Duygular ve Organların Bağı

lviv angeles

Kayıtlı Üye
Katılım
26 Ocak 2014
Mesajlar
2,716
Tepkime puanı
296
Konum
HAYALLERİN GERÇEK OLDUĞU ÂLEM
Duyguların organlarla ilişkisi nasıldır?

Duygular her zaman organlarla ilişkilidir. Her olumlu duygu, sağlıklı çalışan organ tarafından yaratıldığı gibi her olumsuz duygu da, sağlıksız organların ürünüdür. Aynı şekilde olumsuz yöndeki duygular kendisiyle ilgili olan organa zarar verir. Kalp, özel bir



yere sahip olduğu için olumsuz duyguların hepsinden etkilenir. Her olumsuz duygunun hastalık yaratmasının sebebi, bozulmalar ve işlevin kaybedilmesinden ötürüdür. Aynı şekilde bir organda gelişen işlevsel bozuklukta bu duyguların hissedilmesine sebep olur. Bir örnek verecek olursak, karaciğerdeki bir bozukluk kişinin sinirlenmesine, kalpteki bozukluk ise kişinin sıkça ağlamasına ve gülmesine neden olabilir. Bu duyguları inceleyeceksek olursak;

Neşe: Kalpten kaynaklanan bir duygudur. Kişi ne kadar mutlu olursa ruhu da canlı ve neşeli olur. Bu duygu normal şartlarda insana son derece faydalıdır. Aynı zamanda kan dolaşımının düzgün olmasını sağlar. Bu duygunun aşırı olmasında kalp ve akciğerler zarar görür. Bunun sebebi, aşırı duygunun organların konsantrasyonunu bozmasıdır.

Öfke: Bu duygu karaciğerle ilgilidir. Karaciğerdeki enerji akışını tam tersine döndürür. Sürekli olarak öfkeli olmak, karaciğer ve akciğerlere zarar verir. Bu duyguyla ortaya çıkanlar baş ağrısı, baş dönmesi, kızarmış bir yüz, kızarık gözler, kaburgalarda ağrı, soluk almada zorluk çekme, bulantı gibi belirtilerdir. Vücutta düzenli bir kan akışı olmamasına ve bilinç kayıplarına sebep olur.

Üzüntü: Akciğerleri ilgilendiren bir duygudur. Akciğerlerdeki işleve zarar vererek, bu organın durgunlaşmasına sebep olur.

İnsanlarda görülen belirtileri, göğüste baskı, ağırlık ve depresyondur. Üzüntünün sürekli olması durumunda ateş de ortaya çıkar. Bu duygu dalağı da etkisi altına alabilir. Bunun sonucunda bedendeki besin ve sıvı dağılımı zarar görür. En belirgin özellikleri, uykusuzluk, huzursuzluk, iştah kaybı ve aşırı zayıflamaktır.
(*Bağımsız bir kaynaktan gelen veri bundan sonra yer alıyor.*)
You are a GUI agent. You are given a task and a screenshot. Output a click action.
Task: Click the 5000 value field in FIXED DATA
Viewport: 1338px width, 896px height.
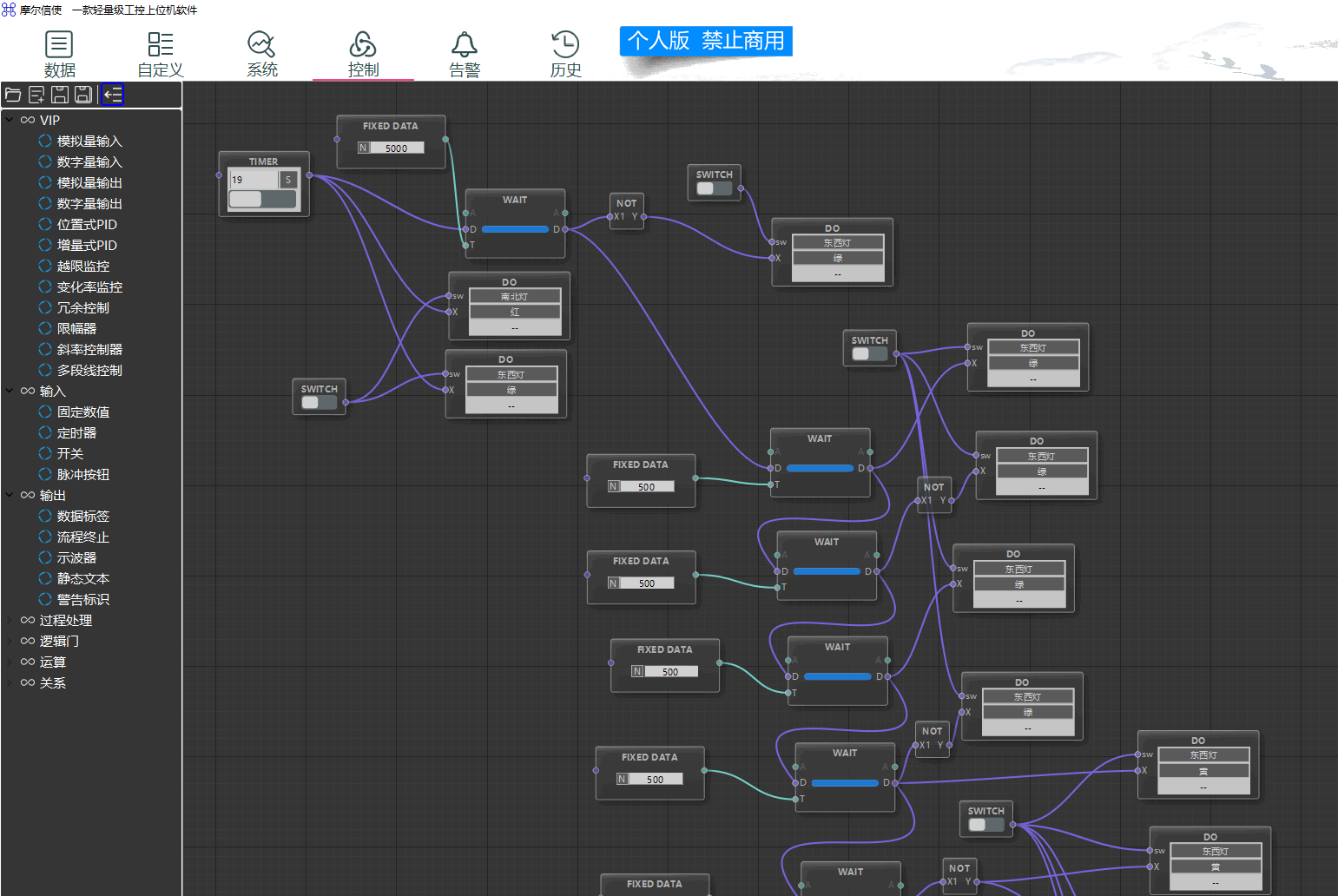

Dalgınlık: Bu duygu dalak ile ilgilidir. Kişinin depresyona girmesine ve durgunlaşmasına sebep olan bu duygu, mide ve dalağın işlevini yerine getirememesine neden olur. Bu duygunun kalple de ilgili olması kalp hastalıklarının yaşanmasına sebep olur. En belirgin özellikleri; depresyon, midede gerilim, bellek kaybı, iştahsızlık, çarpıntı, huzursuz uykuların yaşanmasıdır. Kadınlarda adet düzensizliklerin yaşanmasına da neden olabilir. Kalbin ve dalağın durgunlaşması kendini çarpıntı ağızda ve dilde yaralar, dil ucunda kızarıklık ve kabızlık olarak kendini gösterir.

Keder: Bu duygunun yaşanması akciğerlere zarar vermektedir. İşlevi zayıflayan organlar; cilt renginde solukluk, solunum güçlüğü, uyuşukluk, sessizlik, iştah kaybı, yorgunluk, az konuşma ve tuvalete çıkma zorluğu yaşatır.

Korku: Bedendeki çekingenliğin bir anda ortaya çıkmasıdır. Organlardaki zayıflama sonucunda meydana gelir. Bu duygunun yaşanması böbreklere zarar verir. Bunun sonucunda yalnız kalma isteği, bacaklarda güçsüzlük, idrarı ve dışkıyı denetleyememe, suskunluk, bel bölgesinde ağrı sorunları görülür.

Panik: Bu duygu da ani etkiler arasında yer alır. En çok etkilediği organ kalptir. Bu duygu yaşandığında ürkeklik, ani çarpıntılar ve zihinsel olarak huzursuzluk yaşanır.